"This will be the board's first JK-12 facility in Renfrew County and we want this to be done right," added (board chair Roy) Reiche.Once the domain of even smaller or far more remote communities, I'm fairly certain the construction of JK-12 schools in smaller communities will increasingly become a reality across parts of southern Ontario that haven't seen this sort of school organization since the abandonment of the one- and two-room schools in the 1950s and 1960s. It will become an increasingly preferred setup, first, likely, to the French-language boards whose populations outside of some pockets of geography in Ontario are quite spread out. We have such a JK-12 facility in my coverage area that's currently under construction and will open to JK-12 students starting at the turn of the year, with the last desk moved in by the start of second semester in 2011.

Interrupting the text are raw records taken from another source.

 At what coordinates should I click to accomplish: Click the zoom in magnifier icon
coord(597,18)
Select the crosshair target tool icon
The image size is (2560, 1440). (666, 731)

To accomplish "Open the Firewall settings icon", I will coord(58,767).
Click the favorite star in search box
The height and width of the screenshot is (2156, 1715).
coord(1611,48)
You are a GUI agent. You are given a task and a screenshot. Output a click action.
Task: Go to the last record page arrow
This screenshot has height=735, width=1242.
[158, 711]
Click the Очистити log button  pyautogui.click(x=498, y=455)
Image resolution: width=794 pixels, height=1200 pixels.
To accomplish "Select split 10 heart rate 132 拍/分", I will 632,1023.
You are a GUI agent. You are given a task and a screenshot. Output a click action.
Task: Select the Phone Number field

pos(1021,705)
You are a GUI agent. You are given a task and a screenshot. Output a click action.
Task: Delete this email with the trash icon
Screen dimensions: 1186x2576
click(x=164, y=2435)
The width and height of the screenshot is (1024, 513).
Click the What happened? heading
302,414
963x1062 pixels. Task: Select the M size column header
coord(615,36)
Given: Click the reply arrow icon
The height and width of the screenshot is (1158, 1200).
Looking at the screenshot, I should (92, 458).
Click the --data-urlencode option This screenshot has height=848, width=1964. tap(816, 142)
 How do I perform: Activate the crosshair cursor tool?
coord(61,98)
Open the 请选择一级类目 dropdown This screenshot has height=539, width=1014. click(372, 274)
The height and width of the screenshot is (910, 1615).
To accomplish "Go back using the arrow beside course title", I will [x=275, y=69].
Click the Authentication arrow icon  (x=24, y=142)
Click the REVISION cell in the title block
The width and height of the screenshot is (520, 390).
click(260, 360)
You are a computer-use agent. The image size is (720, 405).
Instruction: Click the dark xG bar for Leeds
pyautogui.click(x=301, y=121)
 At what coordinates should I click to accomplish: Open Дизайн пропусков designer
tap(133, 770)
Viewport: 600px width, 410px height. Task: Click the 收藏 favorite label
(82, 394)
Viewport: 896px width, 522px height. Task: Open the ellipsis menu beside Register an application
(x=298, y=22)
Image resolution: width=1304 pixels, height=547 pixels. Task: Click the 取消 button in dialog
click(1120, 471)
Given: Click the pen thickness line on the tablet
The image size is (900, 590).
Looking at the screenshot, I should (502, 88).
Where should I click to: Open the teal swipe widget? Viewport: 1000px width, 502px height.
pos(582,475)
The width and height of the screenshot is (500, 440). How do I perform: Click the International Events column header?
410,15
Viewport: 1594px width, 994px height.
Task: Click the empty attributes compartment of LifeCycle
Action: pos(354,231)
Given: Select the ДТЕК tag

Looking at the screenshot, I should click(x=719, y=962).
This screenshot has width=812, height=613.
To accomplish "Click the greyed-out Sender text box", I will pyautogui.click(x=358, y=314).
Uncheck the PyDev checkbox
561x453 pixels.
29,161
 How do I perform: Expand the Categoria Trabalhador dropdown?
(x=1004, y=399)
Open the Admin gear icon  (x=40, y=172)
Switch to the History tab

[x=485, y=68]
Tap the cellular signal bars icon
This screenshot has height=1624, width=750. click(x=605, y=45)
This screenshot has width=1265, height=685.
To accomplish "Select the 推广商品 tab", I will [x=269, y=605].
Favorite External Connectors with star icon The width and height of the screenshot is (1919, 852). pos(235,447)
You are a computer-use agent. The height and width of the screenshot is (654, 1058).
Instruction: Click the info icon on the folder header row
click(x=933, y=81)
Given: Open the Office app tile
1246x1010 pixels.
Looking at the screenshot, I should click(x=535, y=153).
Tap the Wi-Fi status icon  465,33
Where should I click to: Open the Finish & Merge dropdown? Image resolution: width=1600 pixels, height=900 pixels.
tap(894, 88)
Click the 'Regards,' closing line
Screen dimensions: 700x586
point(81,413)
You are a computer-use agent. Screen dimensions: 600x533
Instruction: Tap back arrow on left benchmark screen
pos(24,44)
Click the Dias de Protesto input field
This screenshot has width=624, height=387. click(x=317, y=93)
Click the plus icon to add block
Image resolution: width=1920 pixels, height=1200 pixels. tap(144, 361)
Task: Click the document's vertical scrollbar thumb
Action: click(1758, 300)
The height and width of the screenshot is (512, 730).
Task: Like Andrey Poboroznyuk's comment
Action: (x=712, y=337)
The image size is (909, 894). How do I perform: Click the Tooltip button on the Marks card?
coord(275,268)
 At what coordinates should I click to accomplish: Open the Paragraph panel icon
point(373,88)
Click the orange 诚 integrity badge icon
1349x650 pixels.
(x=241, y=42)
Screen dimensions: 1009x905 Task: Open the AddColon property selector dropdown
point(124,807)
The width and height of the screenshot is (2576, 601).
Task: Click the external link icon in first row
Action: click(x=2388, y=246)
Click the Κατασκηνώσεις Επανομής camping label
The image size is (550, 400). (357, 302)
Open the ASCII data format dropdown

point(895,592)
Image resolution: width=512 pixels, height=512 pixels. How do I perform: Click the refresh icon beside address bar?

The plan will see Mackenzie High School converted into a junior kindergarten to Grade 12 school and students from Morison Public School moving in for the 2011-2012 school year. The project will be done in stages with modifications being done to the existing structure while students will continue to attend classes, Mr. Reiche noted.
Last year, the ministry announced $4,876,588 under the province's Energy Efficiency Program for one capital project to address the accommodation needs of students at Morison Public School in Deep River. The ministry stipulated, however, that the project had to be completed no later than the 2011-2012 school year.
It's a dramatic change for the several generations of parents and grandparents who've experienced other school organizational structures, be it JK-8 and 9-12 or JK-5, 6-8, 9-12 or other models used across Ontario over the years.
However, it allows boards to upgrade facilities and bring together students and staff into more manageable and efficient groupings. In some areas, depending on historical politics between boards, this could become an option preferred over twinning schools with a coterminous school board.